Arrange the lines below as a Markdown table with the columns Row and Line, skipping blank lines and leaving out the pictures.

[begin RECORDS]

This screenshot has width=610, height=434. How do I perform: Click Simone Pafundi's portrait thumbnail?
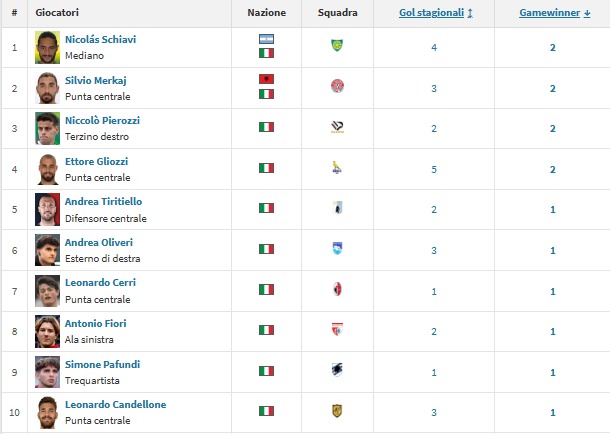click(x=47, y=371)
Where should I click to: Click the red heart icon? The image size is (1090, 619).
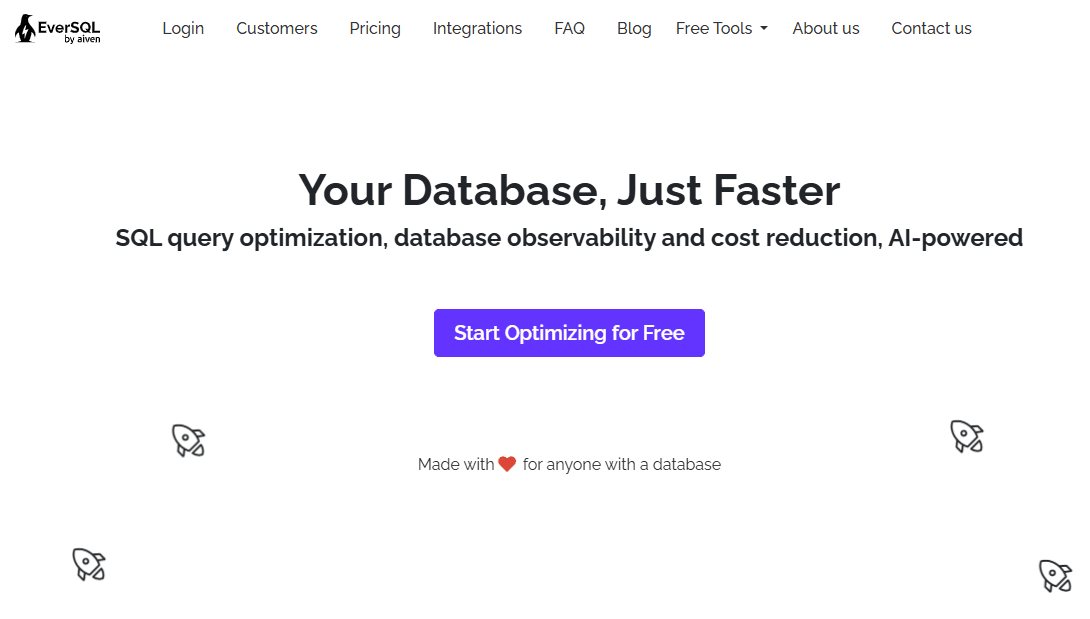507,464
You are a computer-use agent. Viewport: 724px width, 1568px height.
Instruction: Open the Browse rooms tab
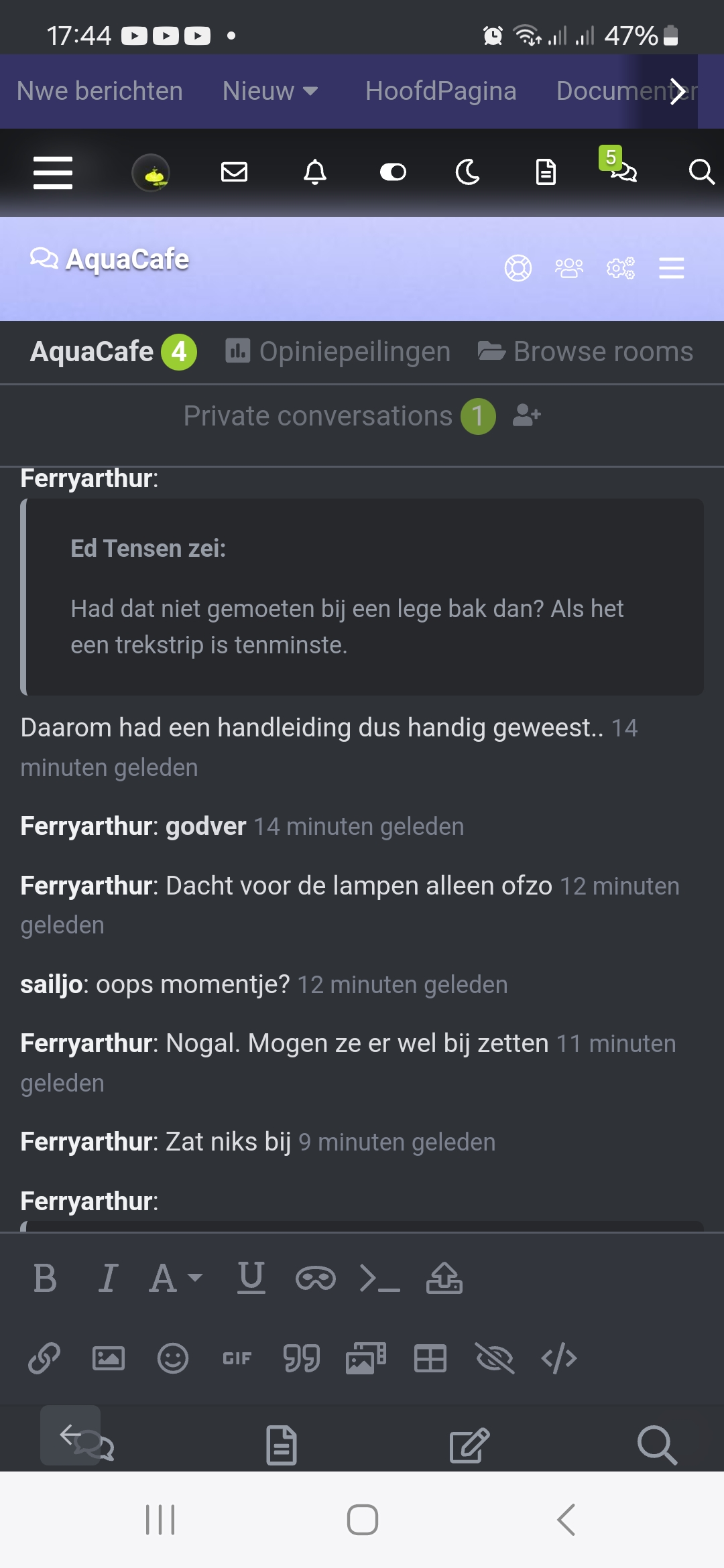pyautogui.click(x=585, y=351)
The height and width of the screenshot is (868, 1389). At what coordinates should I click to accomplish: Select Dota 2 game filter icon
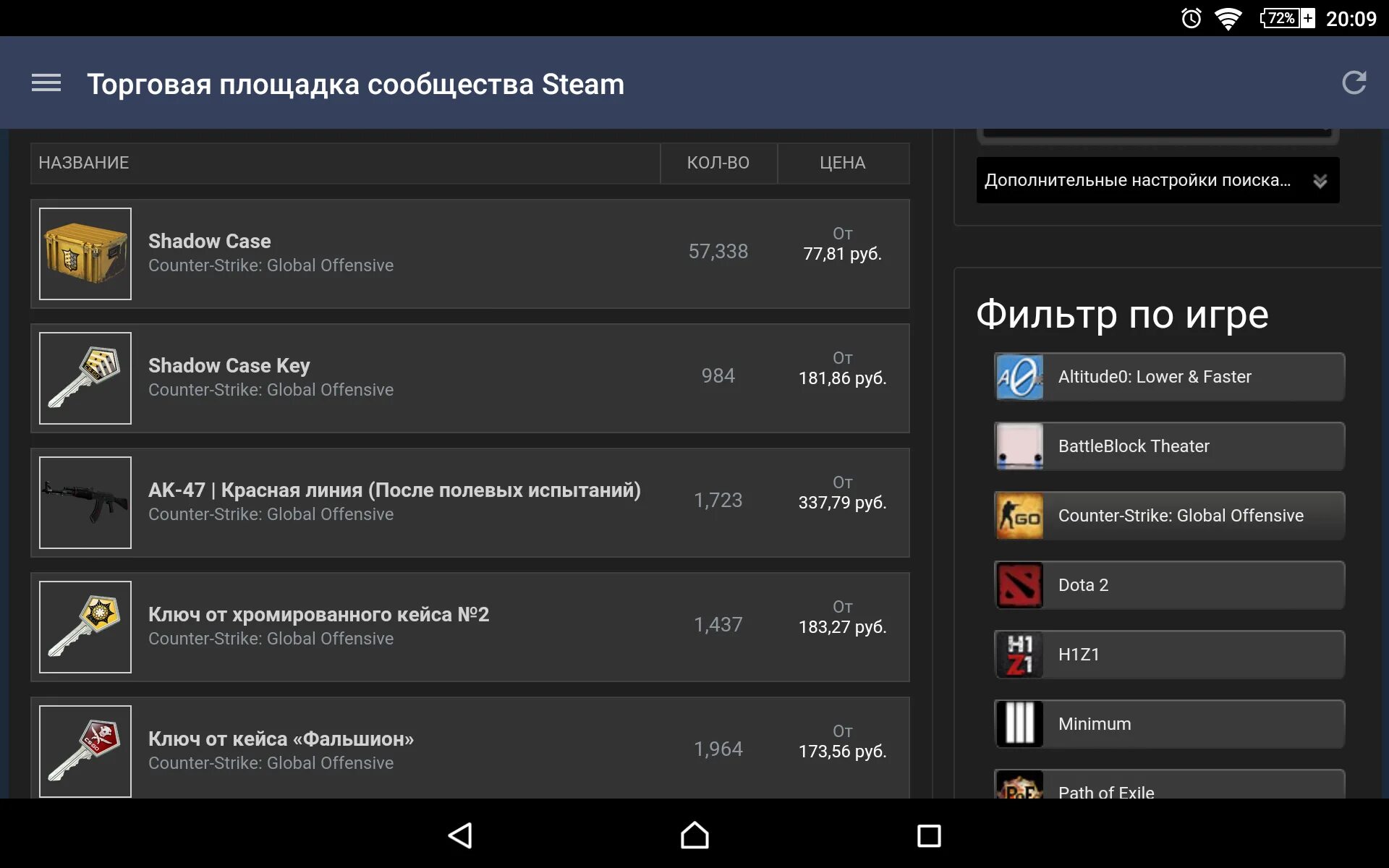point(1018,585)
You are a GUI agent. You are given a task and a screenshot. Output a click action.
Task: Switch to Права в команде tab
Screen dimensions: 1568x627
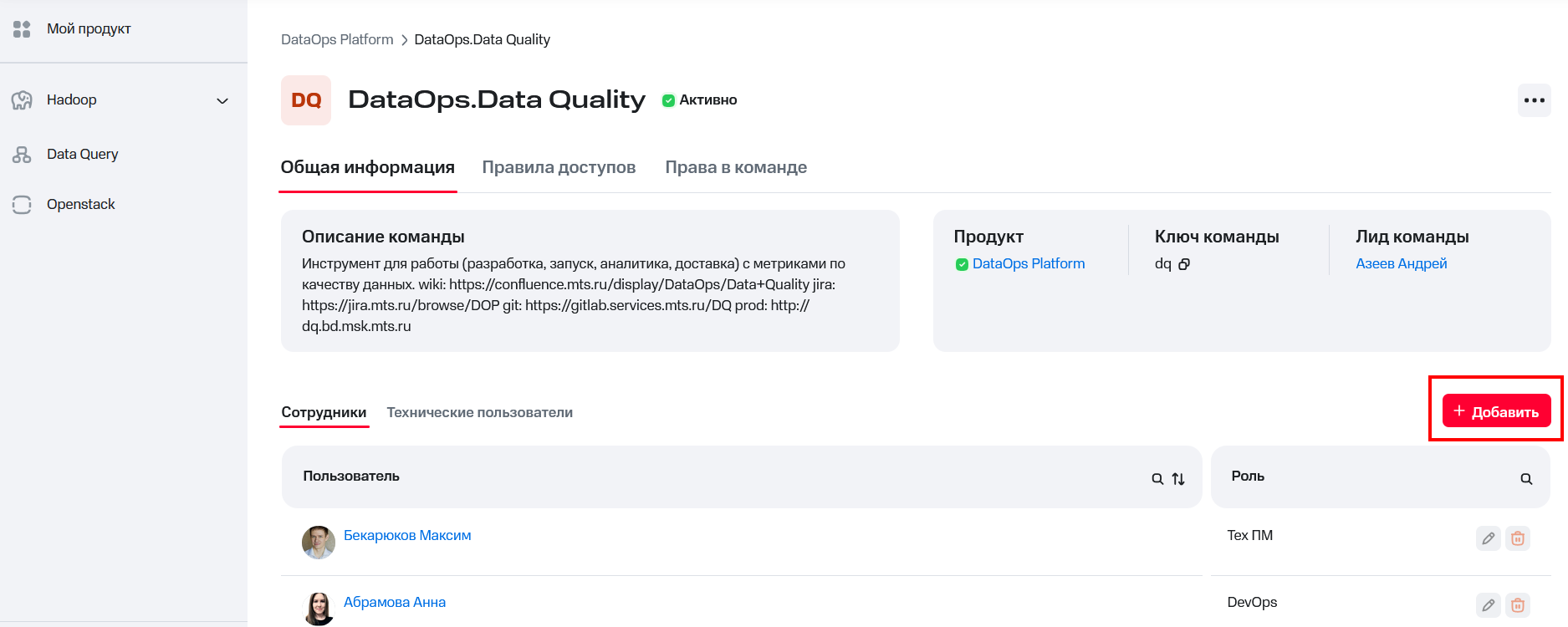click(x=736, y=167)
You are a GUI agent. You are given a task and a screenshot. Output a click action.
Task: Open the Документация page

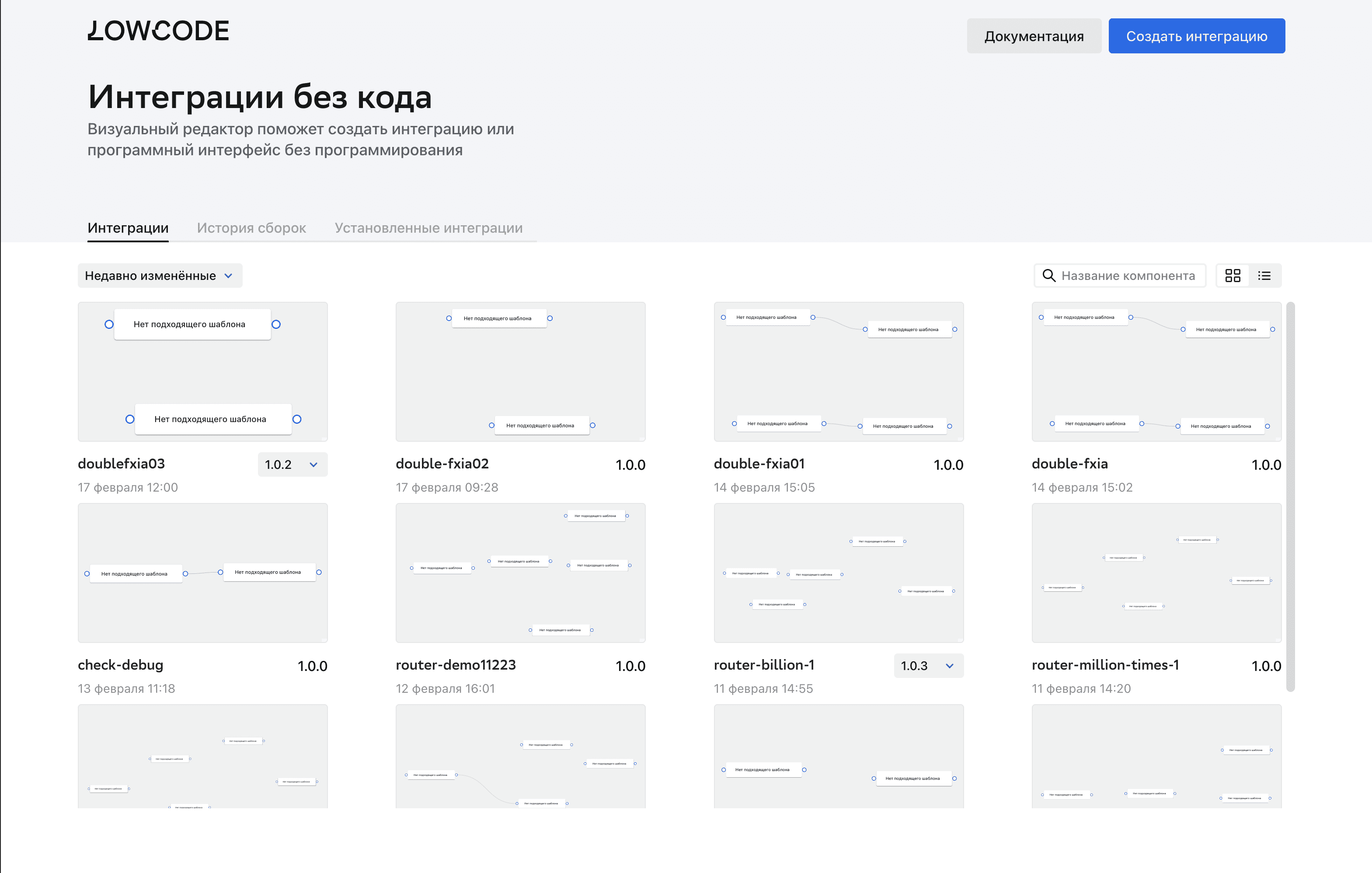1034,35
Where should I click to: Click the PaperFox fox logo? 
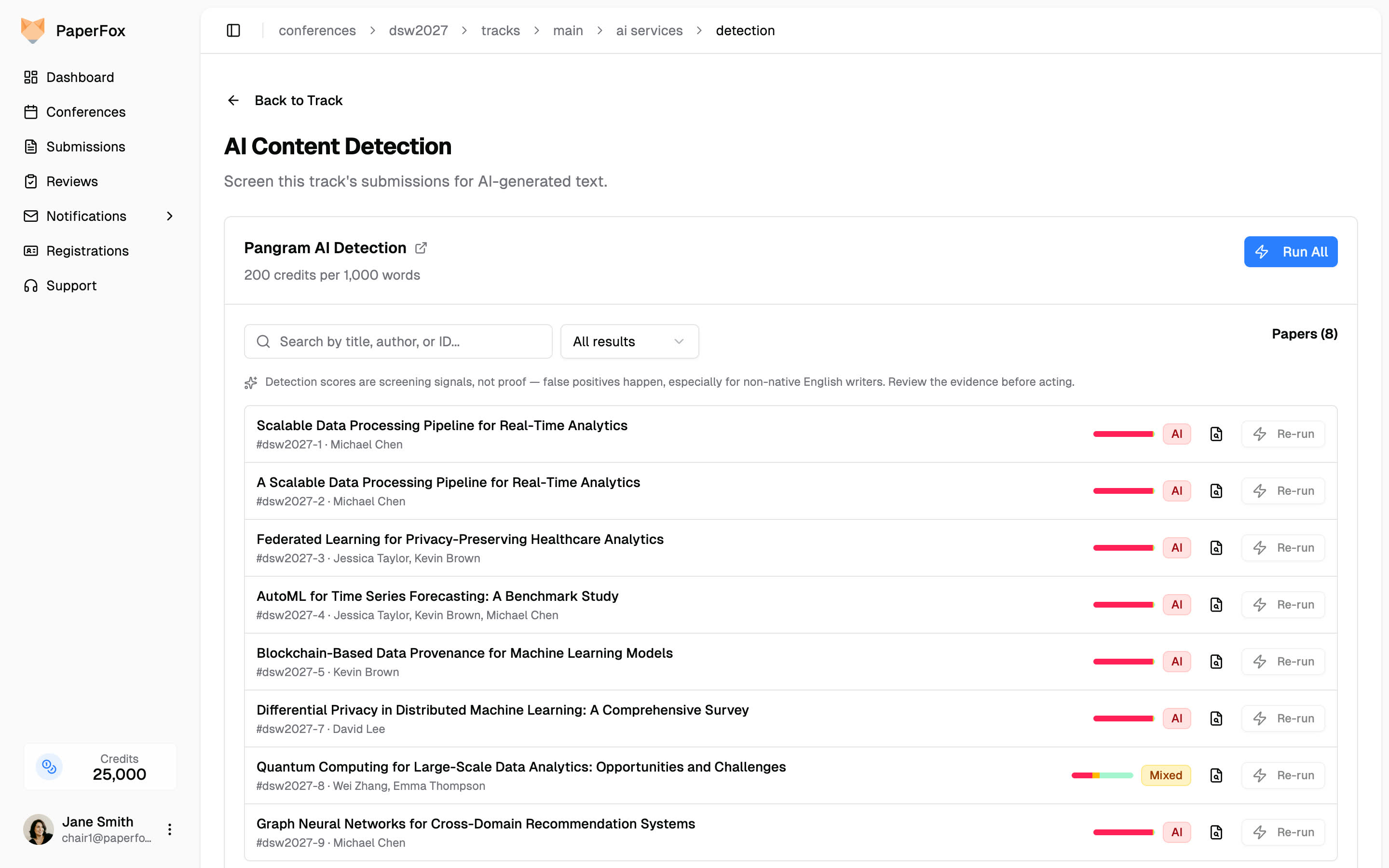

[end RECORDS]

ANSWER TO THE EXERCISE:
| Row | Line |
|---|---|
| 1 | This screenshot has width=610, height=434. How do I perform: Click Simone Pafundi's portrait thumbnail? |
| 2 | click(x=47, y=371) |
| 3 | Where should I click to: Click the red heart icon? The image size is (1090, 619). |
| 4 | 507,464 |
| 5 | You are a computer-use agent. Viewport: 724px width, 1568px height. |
| 6 | Instruction: Open the Browse rooms tab |
| 7 | pyautogui.click(x=585, y=351) |
| 8 | The height and width of the screenshot is (868, 1389). At what coordinates should I click to accomplish: Select Dota 2 game filter icon |
| 9 | point(1018,585) |
| 10 | You are a GUI agent. You are given a task and a screenshot. Output a click action. |
| 11 | Task: Switch to Права в команде tab |
| 12 | Screen dimensions: 1568x627 |
| 13 | click(x=736, y=167) |
| 14 | You are a GUI agent. You are given a task and a screenshot. Output a click action. |
| 15 | Task: Open the Документация page |
| 16 | 1034,35 |
| 17 | Where should I click to: Click the PaperFox fox logo?  |